The difference between acts like Cho’s and – let’s say – the Russian Revolution led by that great narcissist V.I. Lenin is that Cho’s alienation is a symptom of spiritual disconnectedness, of spiritual impoverishment. In order to survive the slow death of one’s identity – the inability to frame one’s identity in terms of status goods, or credit cards, or nice hair – one focuses on one’s identity, creates an enhanced identity that is consistent with one’s inner life, one’s inner anger and hatred.

As I mentioned in the previous post, suicide bombers share more than a little in common with Cho. Are they also narcissists? Isn’t that a simplistic characterization of their motivations? A suicide bomber is a mass murderer who ends by killing himself or herself in the process. A suicide bomber leaves a video or written testimony and mails it to the press. Complains about oppression.
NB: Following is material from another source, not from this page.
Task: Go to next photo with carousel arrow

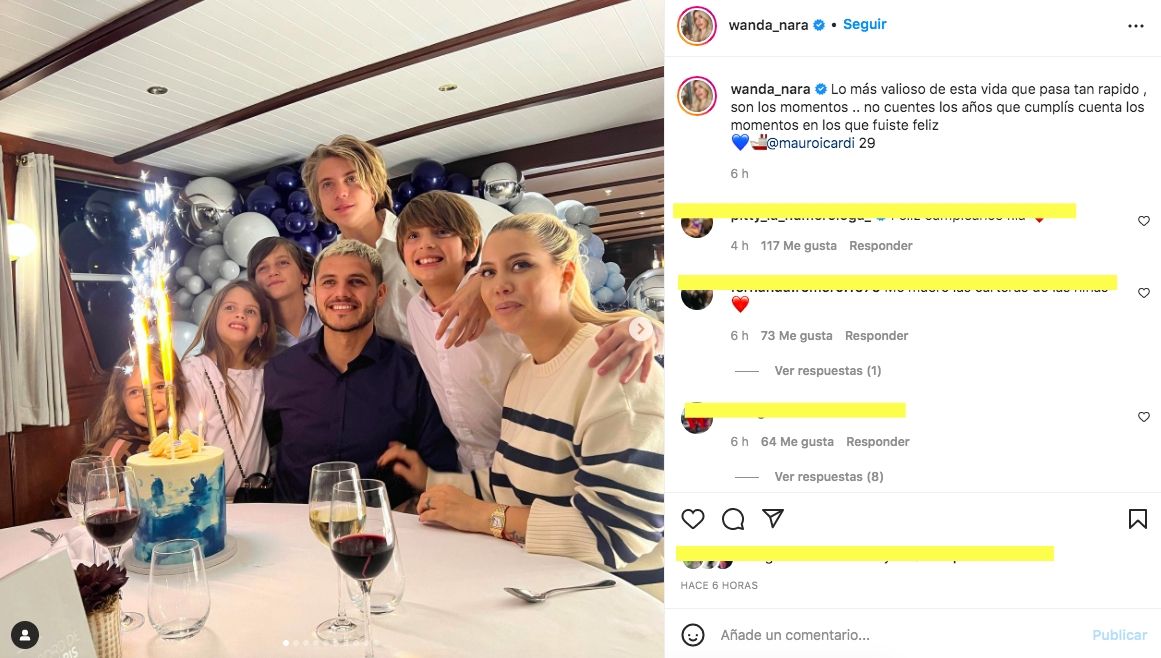Action: pyautogui.click(x=641, y=328)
Kills innocent people.

I submit that my linking Cho with suicide bombers is just as valid a comparison as that used by von Drehle and Kluger in their articles. Using “narcissism” and “depression” as reasons for what happened at Virginia Tech is lazy and facile; pop psychology masquerading as insight.

Cho was sick, no doubt about that. He was mentally ill. But those are terms whose meaning we no longer recognize because they are labels that can be applied so easily it’s a wonder they don’t come with a solvent, just in case. Cho was a “crazed, lone gunman” to be sure; but that doesn’t answer any questions, doesn’t solve any problems. All the work the government tried to do in the wake of the Columbine massacre resulted in not very much, because the perspective was all wrong. As usual, we like to focus on symptoms and not on root causes. We could have prevented VT with … what? A pill? If only Cho had taken his meds …

Years ago, R.D. Laing wrote that schizophrenia was a spiritual disorder that should be respected as such. His approach made some headway until it was discovered that schizophrenia could be treated with chemotherapy. With drugs. Schizophrenics were no longer wandering the streets, mumbling to themselves, hearing voices. As long as they took their meds, we were safe from them. So, Laing’s work became discredited, a quaint reminder of the kind of thinking that went on during the Sixties. But what do the drugs actually do? It is recognized that they do not cure schizophrenia, they only mask or reduce the symptoms so that schizophrenics can function in society, enabling them to bring themselves “the maximum profit obtainable under existing market conditions”.

Yes, Cho was ill. Dangerously, radically ill. But by dismissing his case as easily as do Kluger and Von Drehle, we run the risk that other Chos will rise, enabled by his example; because those market conditions still exist and alienated narcissism is the only survival mechanism available to those who can’t quite make a sale.